The answer to that is an absolutely, fascinating story, and it begins with Charles Darwin. Darwin hit a problem he could not solve.  I understand from Darwin that all life evolves by natural selection, which means, by the way of competition for scarce resources: food, shelter and the like.

‘If so, you would expect that all societies would value the most competitive, even the most ruthless individuals.  But Darwin noticed that it isn’t so.  In fact, in every society of which he knew, it was the most altruistic individuals who were the most valued and admired, not the most competitive. Or, if I can put it in the language of Richard Dawkins: A bundle of selfish genes get together and produce selfless people.  That was Darwin’s paradox…’

            Jews and Christians are people who understand themselves as being in a covenant relationship with the God who is hesed, steadfast love. A covenant is a committed relationship between persons, very different from a contract which is a transaction (‘you scratch my back and I’ll scratch yours’),  reciprocal.
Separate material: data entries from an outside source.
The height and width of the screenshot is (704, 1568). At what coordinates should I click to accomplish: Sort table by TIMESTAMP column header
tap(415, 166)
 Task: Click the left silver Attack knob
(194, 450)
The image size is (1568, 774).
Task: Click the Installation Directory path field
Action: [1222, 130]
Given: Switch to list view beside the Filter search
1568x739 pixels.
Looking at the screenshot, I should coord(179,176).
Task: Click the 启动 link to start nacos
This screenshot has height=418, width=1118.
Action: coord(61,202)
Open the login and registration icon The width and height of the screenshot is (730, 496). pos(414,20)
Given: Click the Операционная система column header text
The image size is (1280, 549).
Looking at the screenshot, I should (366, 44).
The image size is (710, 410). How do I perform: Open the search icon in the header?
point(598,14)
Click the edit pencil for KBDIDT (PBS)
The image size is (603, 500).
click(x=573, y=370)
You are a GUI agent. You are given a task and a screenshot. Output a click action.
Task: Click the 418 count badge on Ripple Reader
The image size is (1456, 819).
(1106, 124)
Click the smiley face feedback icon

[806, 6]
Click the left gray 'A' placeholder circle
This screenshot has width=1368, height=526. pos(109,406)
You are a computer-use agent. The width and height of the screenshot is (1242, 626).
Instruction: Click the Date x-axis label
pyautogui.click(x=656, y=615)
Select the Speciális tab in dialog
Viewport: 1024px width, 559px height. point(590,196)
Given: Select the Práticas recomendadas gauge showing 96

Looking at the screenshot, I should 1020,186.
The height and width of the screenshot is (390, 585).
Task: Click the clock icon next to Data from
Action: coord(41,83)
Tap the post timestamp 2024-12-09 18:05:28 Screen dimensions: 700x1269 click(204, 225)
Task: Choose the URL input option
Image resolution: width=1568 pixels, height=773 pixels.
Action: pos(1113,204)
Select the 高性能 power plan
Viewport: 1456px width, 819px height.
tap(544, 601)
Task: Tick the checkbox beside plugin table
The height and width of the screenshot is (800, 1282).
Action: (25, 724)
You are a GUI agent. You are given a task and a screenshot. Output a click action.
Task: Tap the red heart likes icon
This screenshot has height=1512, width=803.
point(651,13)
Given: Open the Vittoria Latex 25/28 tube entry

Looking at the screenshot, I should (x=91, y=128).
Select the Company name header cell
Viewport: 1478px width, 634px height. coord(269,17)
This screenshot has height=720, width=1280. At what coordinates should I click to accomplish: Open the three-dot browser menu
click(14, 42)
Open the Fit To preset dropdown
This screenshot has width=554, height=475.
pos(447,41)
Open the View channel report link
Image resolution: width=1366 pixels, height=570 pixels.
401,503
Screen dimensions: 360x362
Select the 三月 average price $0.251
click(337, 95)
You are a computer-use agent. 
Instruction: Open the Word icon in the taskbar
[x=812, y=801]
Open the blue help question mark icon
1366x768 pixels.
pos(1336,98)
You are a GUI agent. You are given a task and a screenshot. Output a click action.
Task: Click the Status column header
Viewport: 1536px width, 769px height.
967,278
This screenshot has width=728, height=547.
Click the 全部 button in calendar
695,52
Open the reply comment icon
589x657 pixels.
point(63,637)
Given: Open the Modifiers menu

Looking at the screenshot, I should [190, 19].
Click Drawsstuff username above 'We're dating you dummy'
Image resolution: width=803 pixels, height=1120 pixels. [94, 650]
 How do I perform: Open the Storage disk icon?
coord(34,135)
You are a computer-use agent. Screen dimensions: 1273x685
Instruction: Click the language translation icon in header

                Sacks also said: ‘A contract is about interests. A covenant is about identity. It is about you and me coming together to form an ‘us’. That is why contracts benefit, but covenants transform.

            When we are baptised, we are marked with the sign of the cross, to show that we are Christ’s own forever in a covenant of faith, hope, and love.

We shall have the joy of witnessing that life-changing moment at the baptisms next Sunday, and the confirmations will witness to the words of Jesus, our Saviour.

‘”My sheep hear my voice. I know them, and they follow me. I give them eternal life, and they will never perish. No one will snatch them out of my hand. What my Father has given me is greater than all else, and no one can snatch it out of the Father’s hand. The Father and I are one.”’

(John 10.29).

            Let’s not forget that this was a highly contentious statement given the religious, political, and multi-cultural context of Jerusalem 2,000 years ago. Jesus made it during a hostile debate with leading Pharisees – ‘shepherds’ of the people – who were ready to stone him for what they saw as blasphemy. Jesus showed his great courage and would follow through to the end by dying for his followers then and we who are sitting here now.

            On 25th April, Australians will celebrate again the courage of those who have fought for us and our freedom, and all those who have served and serve in our defence forces.